O cinema surgiu desde o início do século passado, com as primeiras imagens dos irmãos Lumiére quando revolucionaram os quadros em movimento. Os anos passaram e de alguns poucos frames, a sétima arte se tornou pilar das artes modernas.
Equipamentos novos surgiram, a estrutura narrativa foi modificada e a forma como as pessoas começaram a consumir os filmes, foi mudando à medida que a produção crescia.
Ainda nos séculos 20 e 21 muitas obras ganharam notoriedade, entre elas as sagas 007, Batman e Homem Aranha promovendo uma gama de fãs e valor pelo mundo afora.
Só entre esses três gigantes do cinema, mais de dezenas de versões foram produzidas. A saga do agente mais amado das telonas tem cerca de 27 produções de filmes sendo dois deles novas adaptações dos livros, como é o caso de 007 – Casino Royale de 2006, 007 – Licença para Matar de 1989 e 007 – Nunca Mais Outra Vez de 1983 sendo um autêntico remake.
Das histórias em quadrinhos as grandes telas os destaques ficam com Batman que possui cerca de 11 filmes focados totalmente no personagem central. Entre esses, a versão icônica de Tim Burton, o estilo irreverente do universo Batman de Joel Schumacher e a espetacular saga de Christopher Nolan, marcada pela saudosa performance de Christian Bale.
Mesmo essas obras marcando o imaginário do público, há muitos outros motivos para serem novamente exibidas nas salas de cinema. A seguir mostro as razões principais que os grandes estúdios se baseiam para produzirem seus filmes.
O fator econômico: Produzir um filme do zero carece de um bom roteiro, e principalmente de um grande orçamento. Muitas produções chegam a faixa de mais de 100 milhões de estimativa, algo exorbitante para qualquer época da história.
Com isso o receio de perdas financeiras fica maior, ocasionando o investimento no que já deu certo. Sai menos custoso convencer a plateia de uma obra já cultuada do que correr riscos de algo totalmente novo. Ainda que o sucesso não seja estrondoso, há mais chances do retorno financeiro ser satisfatório.
A conexão emocional: Muitos filmes buscam nos fãs o reconhecimento da obra e consequentemente o respaldo do público. Como é o caso das novas gerações e do vínculo de seus familiares com as filmagens anteriores. Muitos deles cresceram nas décadas de 80,90 e 2000 e se valem da nostalgia e conexão afetiva com as obras.
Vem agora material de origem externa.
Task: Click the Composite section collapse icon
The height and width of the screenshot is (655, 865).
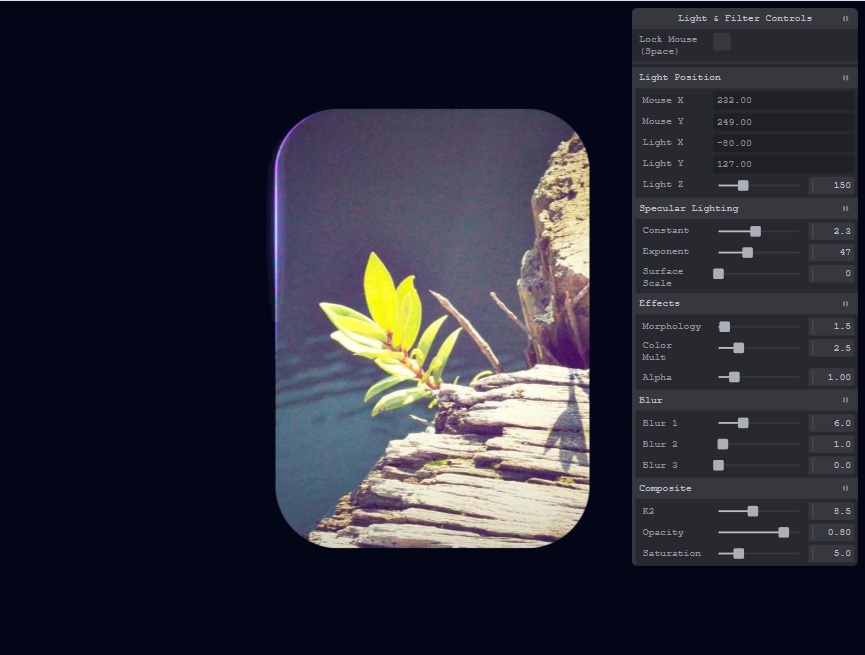Action: [x=845, y=489]
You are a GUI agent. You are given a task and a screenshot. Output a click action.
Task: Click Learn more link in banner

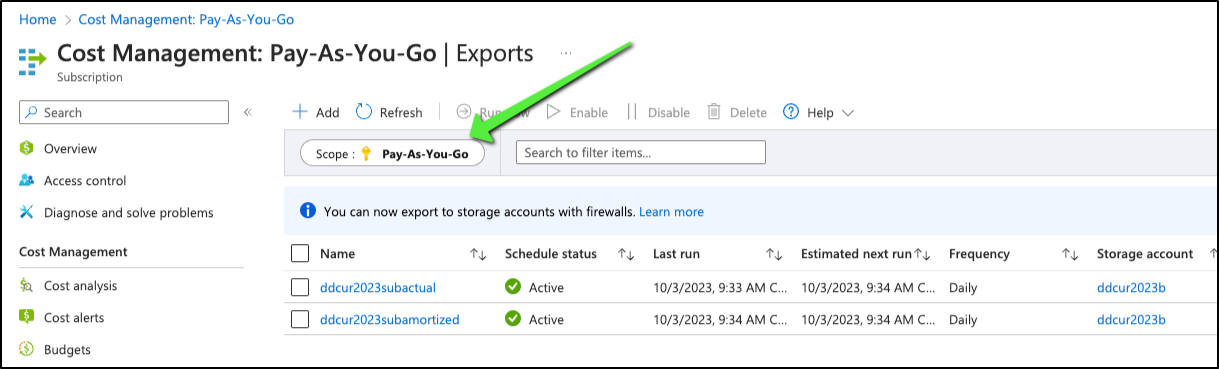point(671,212)
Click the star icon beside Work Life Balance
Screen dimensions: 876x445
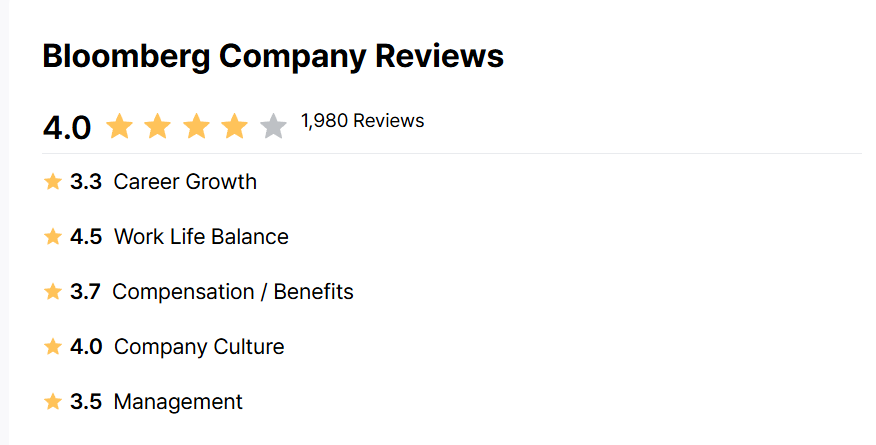53,236
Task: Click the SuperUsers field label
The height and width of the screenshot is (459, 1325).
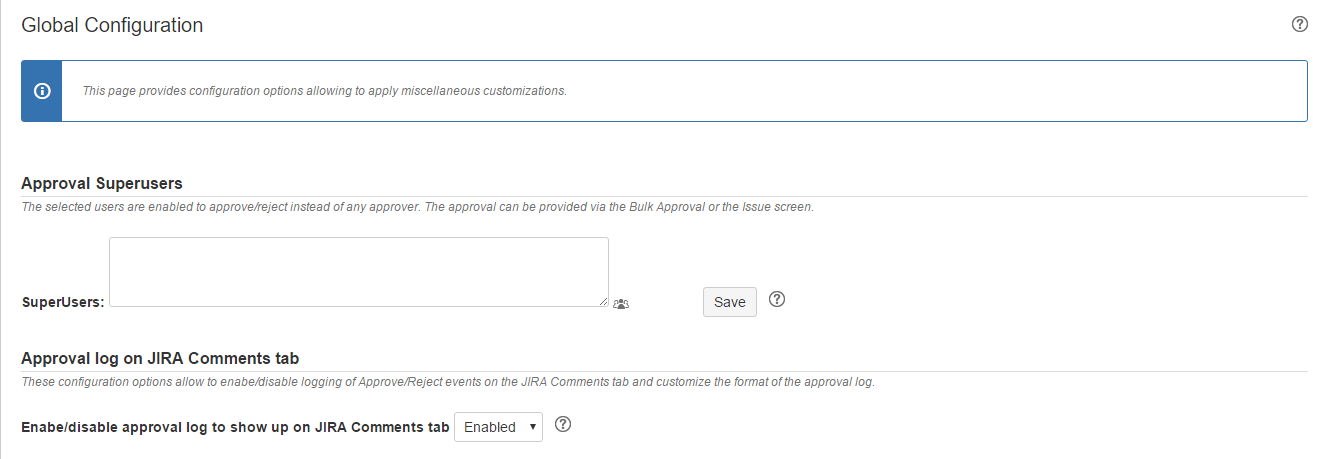Action: pos(62,302)
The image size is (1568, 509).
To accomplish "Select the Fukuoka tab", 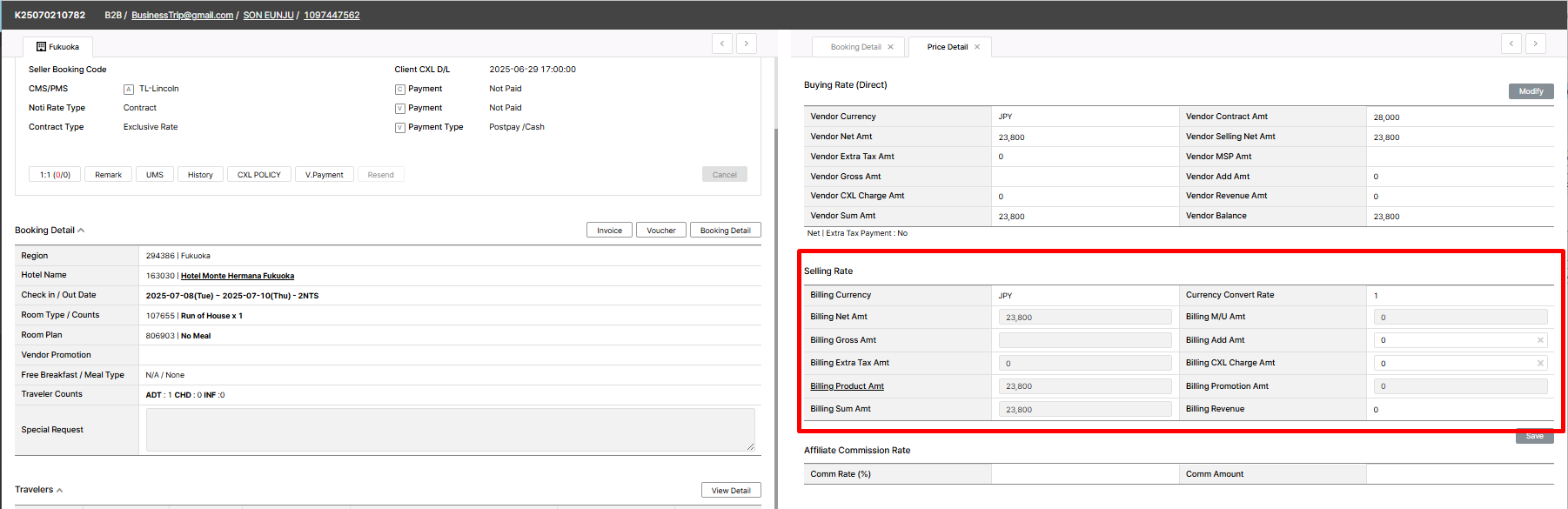I will [58, 47].
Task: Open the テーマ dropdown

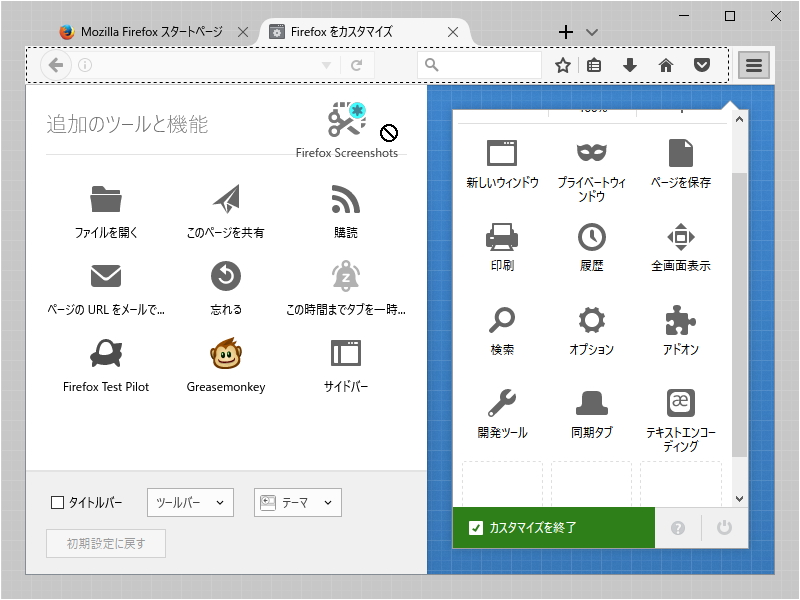Action: [299, 502]
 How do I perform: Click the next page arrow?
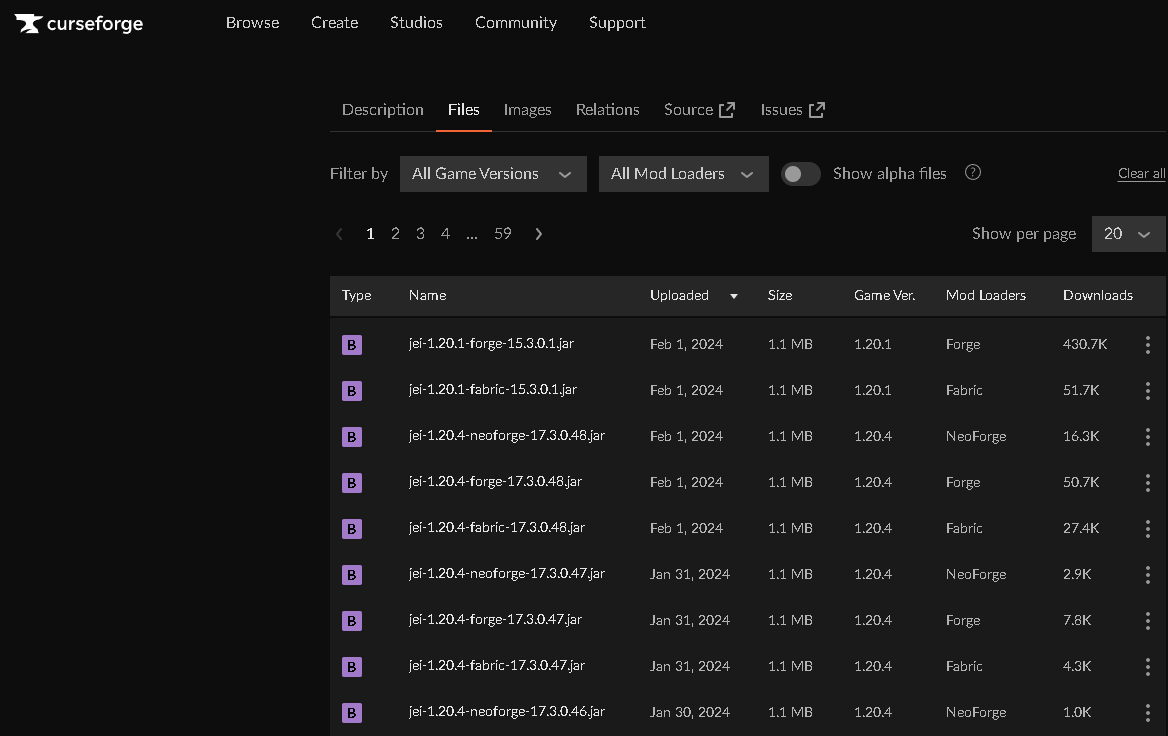coord(538,233)
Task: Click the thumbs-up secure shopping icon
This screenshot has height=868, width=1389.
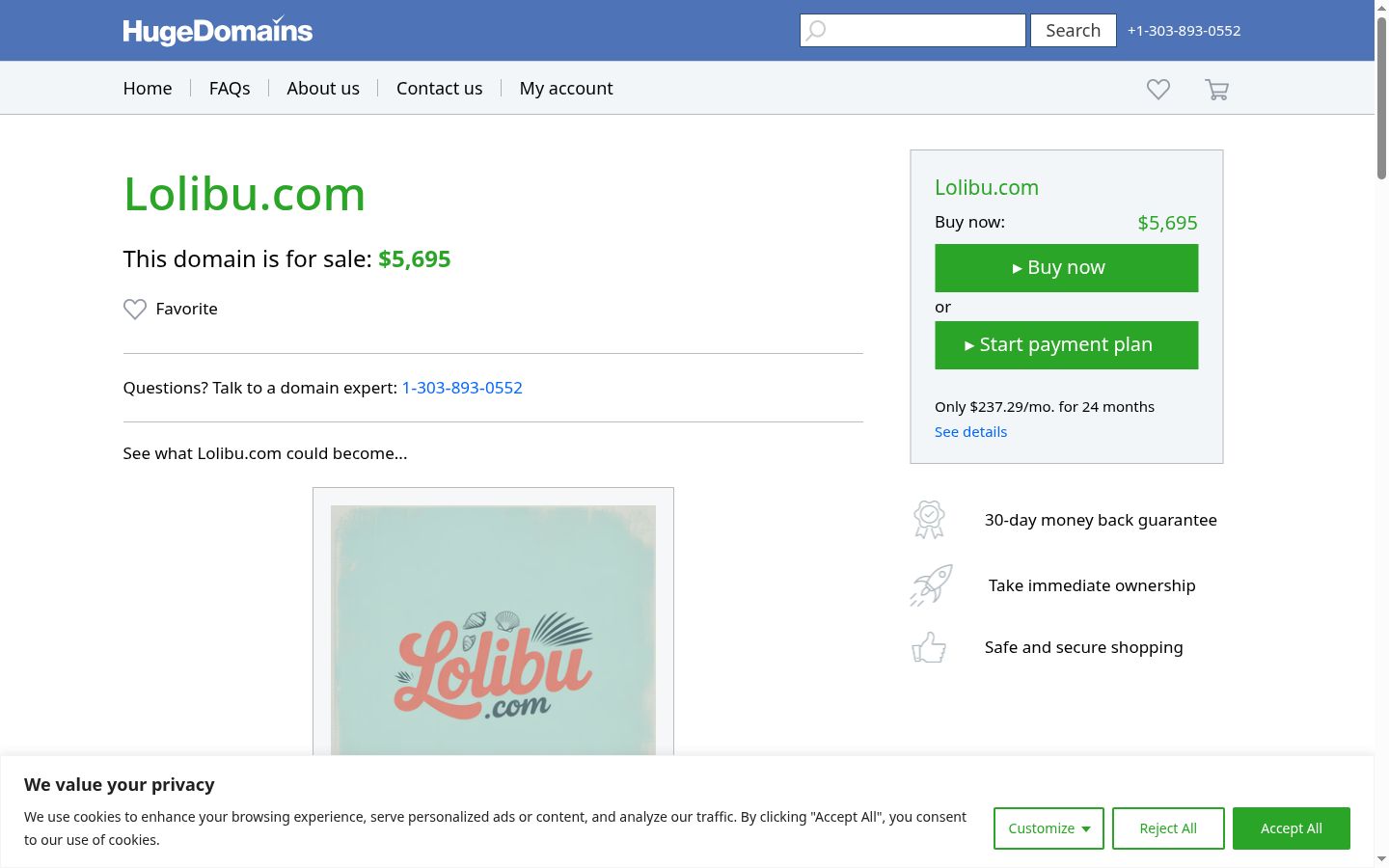Action: tap(929, 647)
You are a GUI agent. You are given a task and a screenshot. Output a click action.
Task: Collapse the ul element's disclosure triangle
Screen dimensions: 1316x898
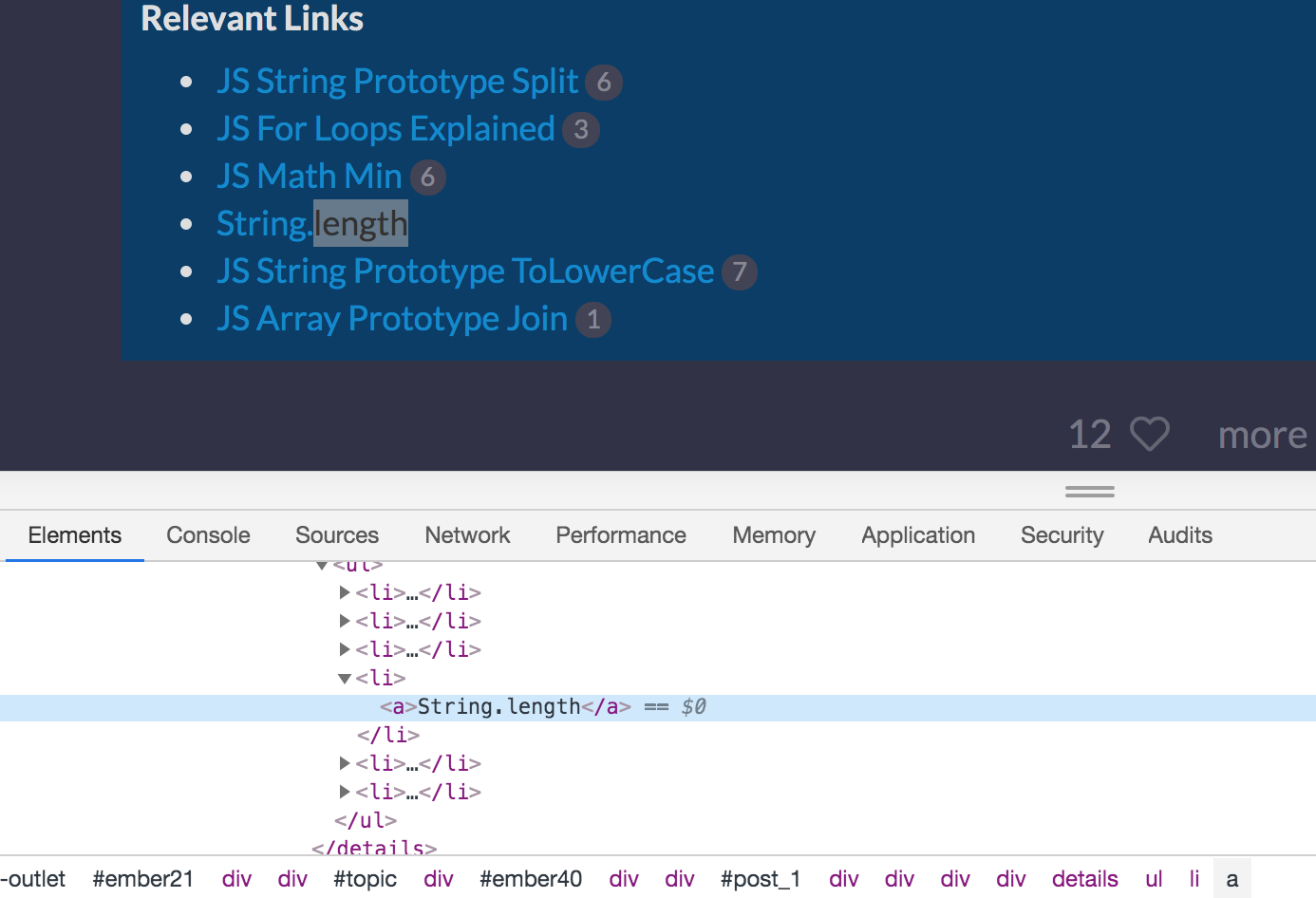[322, 563]
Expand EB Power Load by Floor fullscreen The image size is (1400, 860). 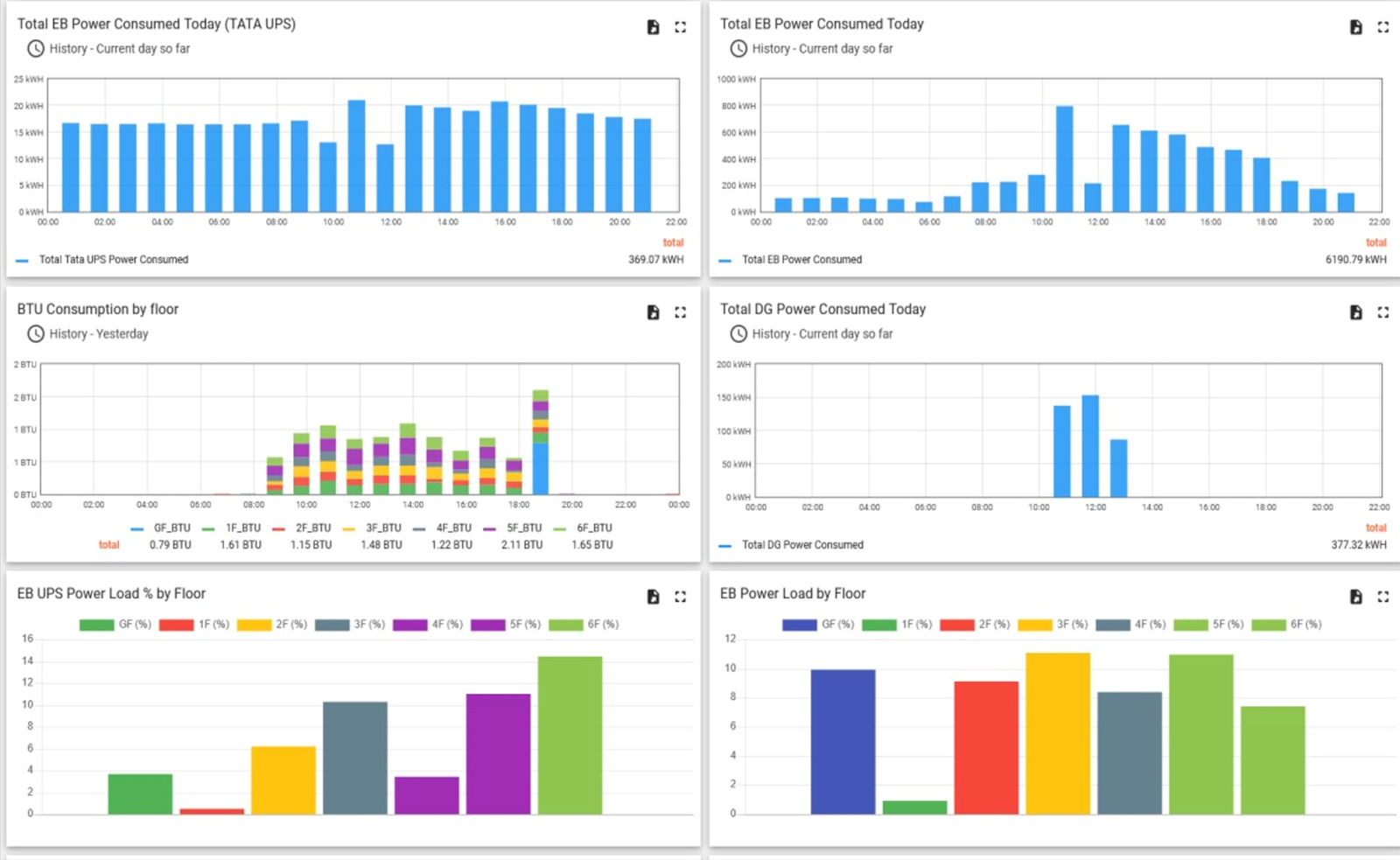[x=1382, y=597]
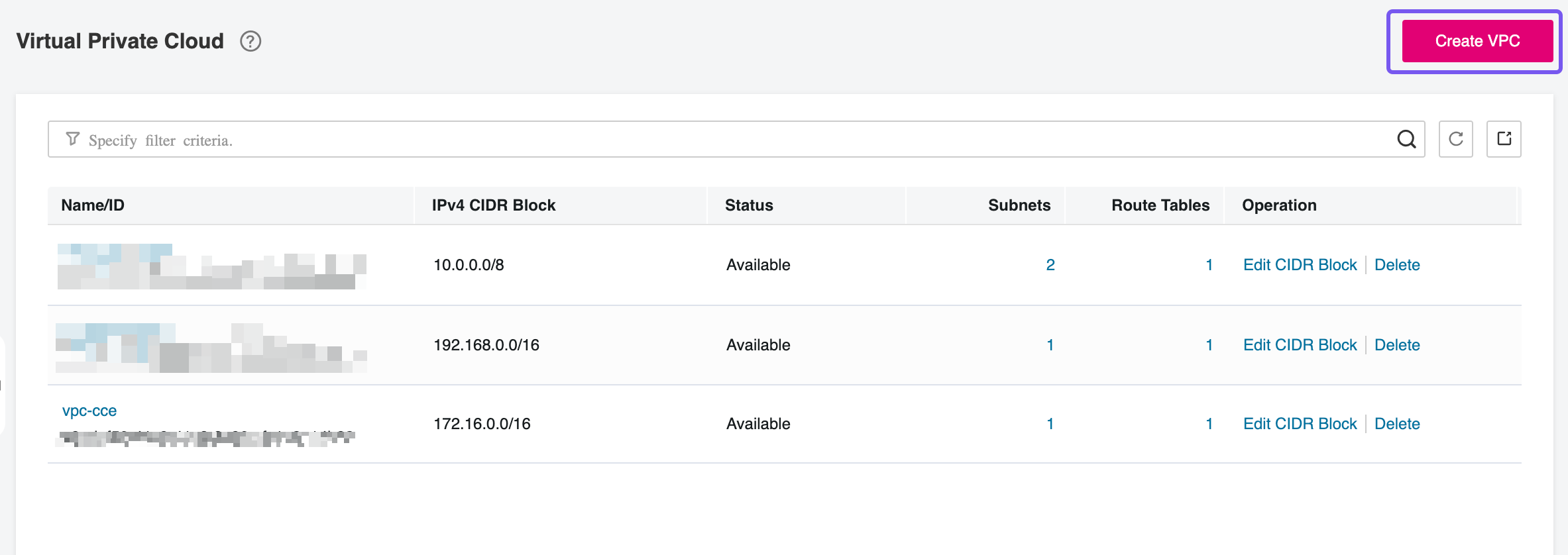Click the help icon beside Virtual Private Cloud
The height and width of the screenshot is (555, 1568).
pos(251,41)
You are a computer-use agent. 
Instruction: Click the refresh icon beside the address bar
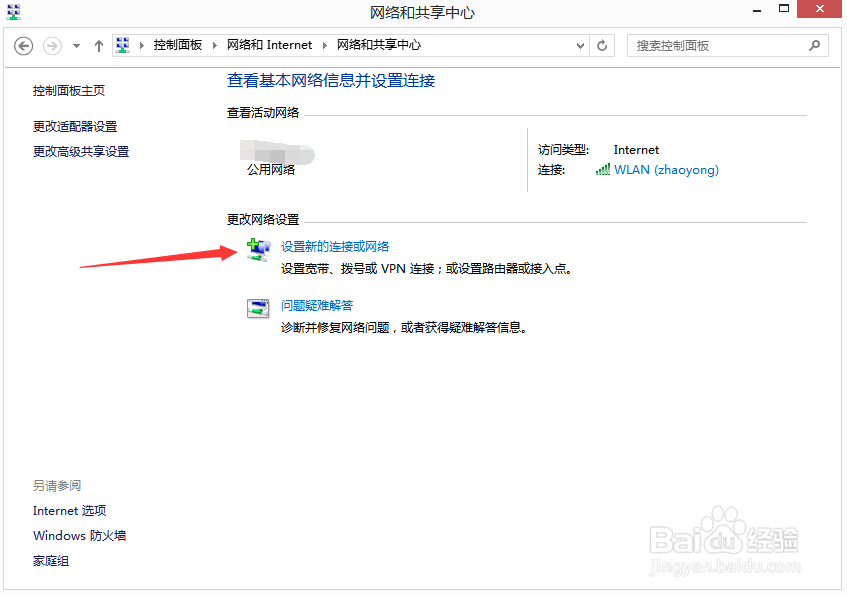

A tecnologia: Muitos filmes ganharam novas versões com reformulações técnicas de imagem e som, além dos efeitos especiais. O gênero fantasia e ficção científica foi o mais favorecido com as produções em CGI moderno, o IMAX e o som imersivo.
A saga dos streamings: Netflix, HBO, Amazon Prime, são um dos grandes do entretenimento com milhões de espectadores todos os meses. Obter os direitos de uma obra se torna não só rentável financeiramente como também no quesito produtivo.
Abre um leque de opções, fazendo com o que as obras sejam cada vez mais remontadas para o grande público. A chance de visibilidade aumenta, o que só ajuda o sistema a crescer ainda mais.
São anos diferentes para a produção audiovisual, no entanto enquanto alguns se valem de obras já existentes, estúdios independentes como a A24, inovam com histórias originais e que muitas vezes ganham excelente respaldo do público e crítica.
Qual saga citada é a sua favorita? Qual filme que foi reproduzido te marcou mais? E qual obra você acha que mereceria uma nova versão? Conta pra gente.